Beginning with the line containing "Image resolution: width=952" and ending at the last line of the records, transcribe each line exactly. Do not include pictures.

::::

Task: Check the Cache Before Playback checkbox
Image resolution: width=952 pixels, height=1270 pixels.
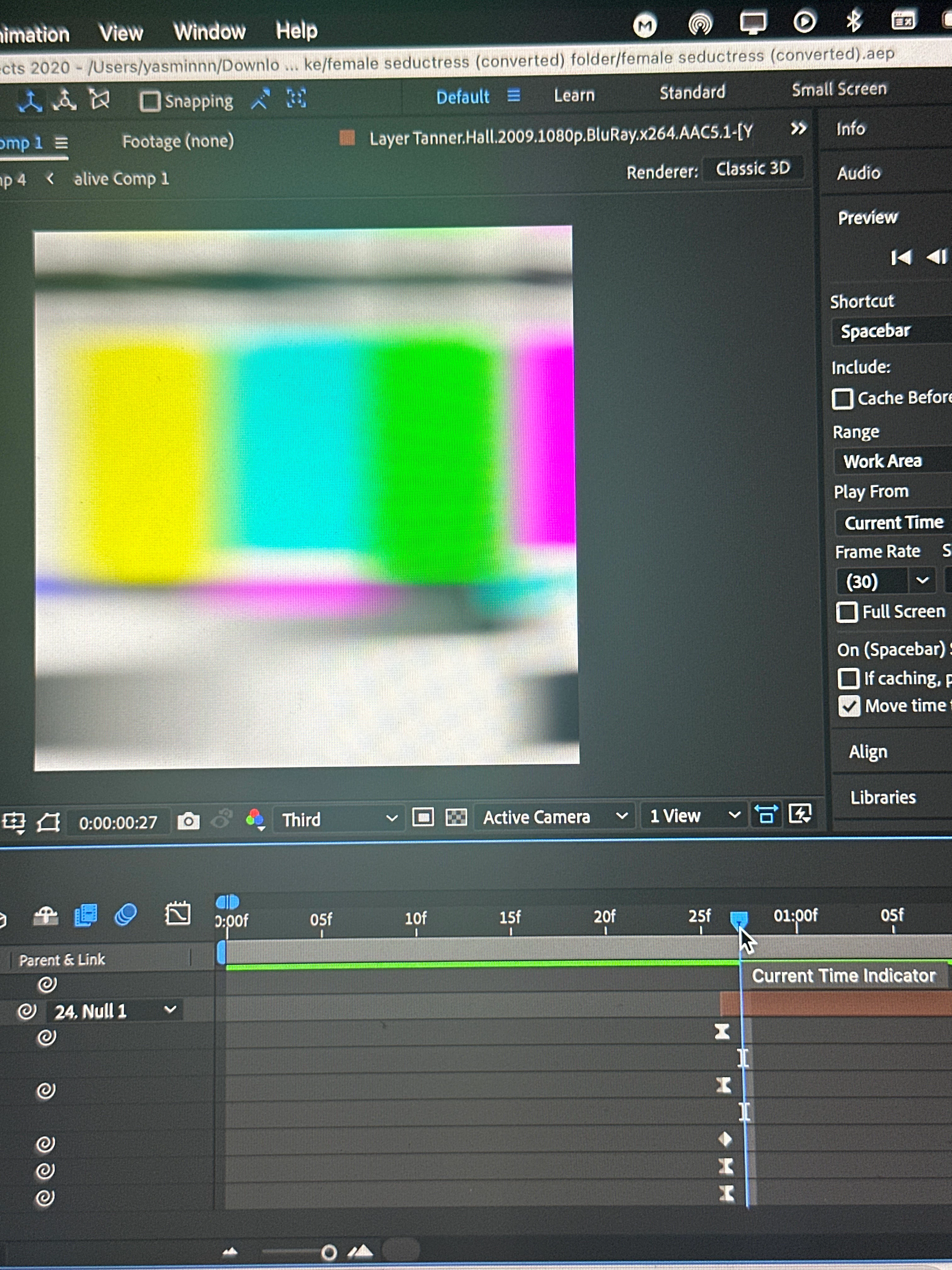Action: tap(842, 399)
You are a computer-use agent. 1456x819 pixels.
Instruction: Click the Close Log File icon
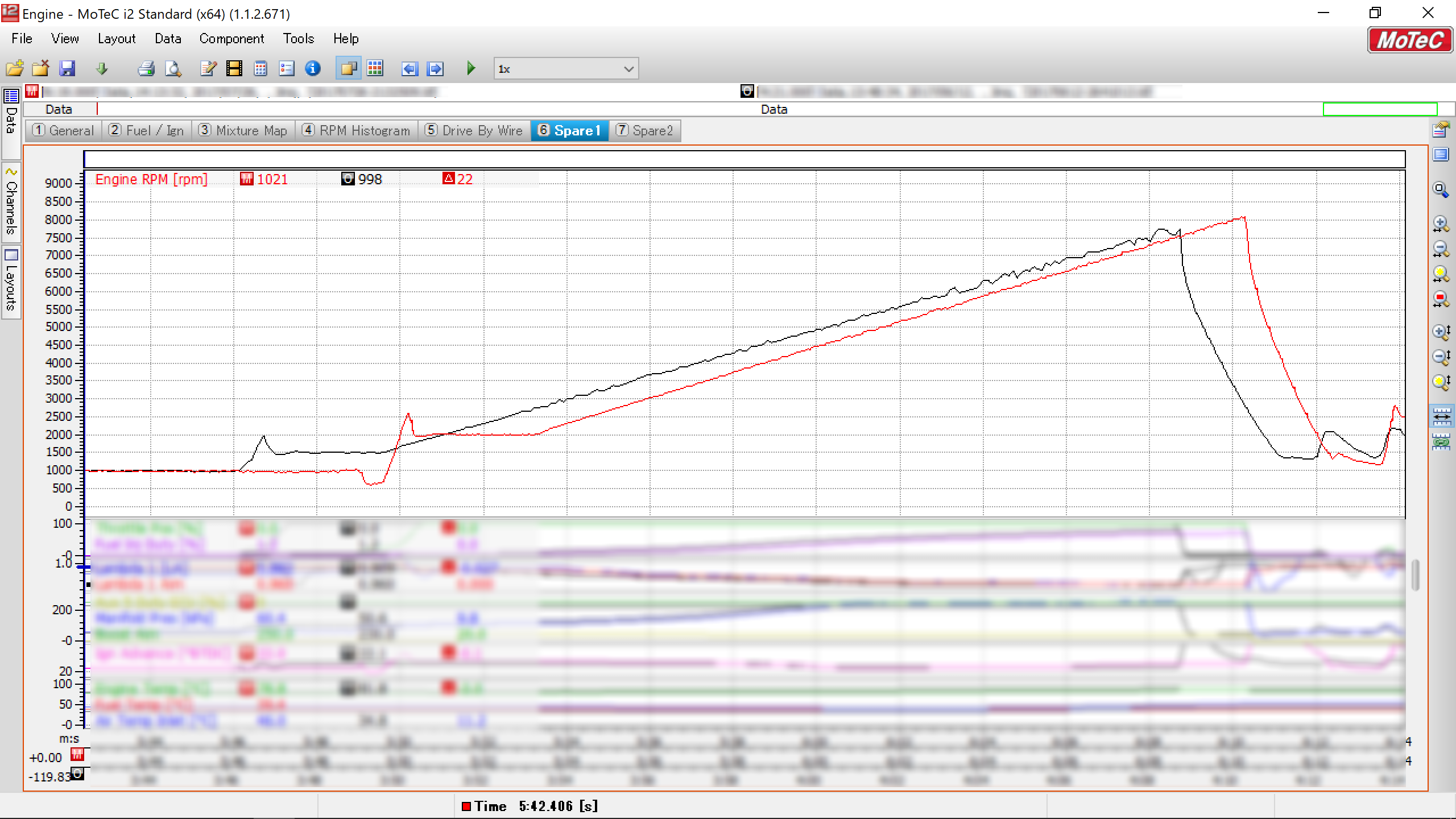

::::

Solution:
Image resolution: width=952 pixels, height=1270 pixels.
Action: tap(842, 399)
You are a computer-use agent. 1456x819 pixels.
Instruction: Click the Close Log File icon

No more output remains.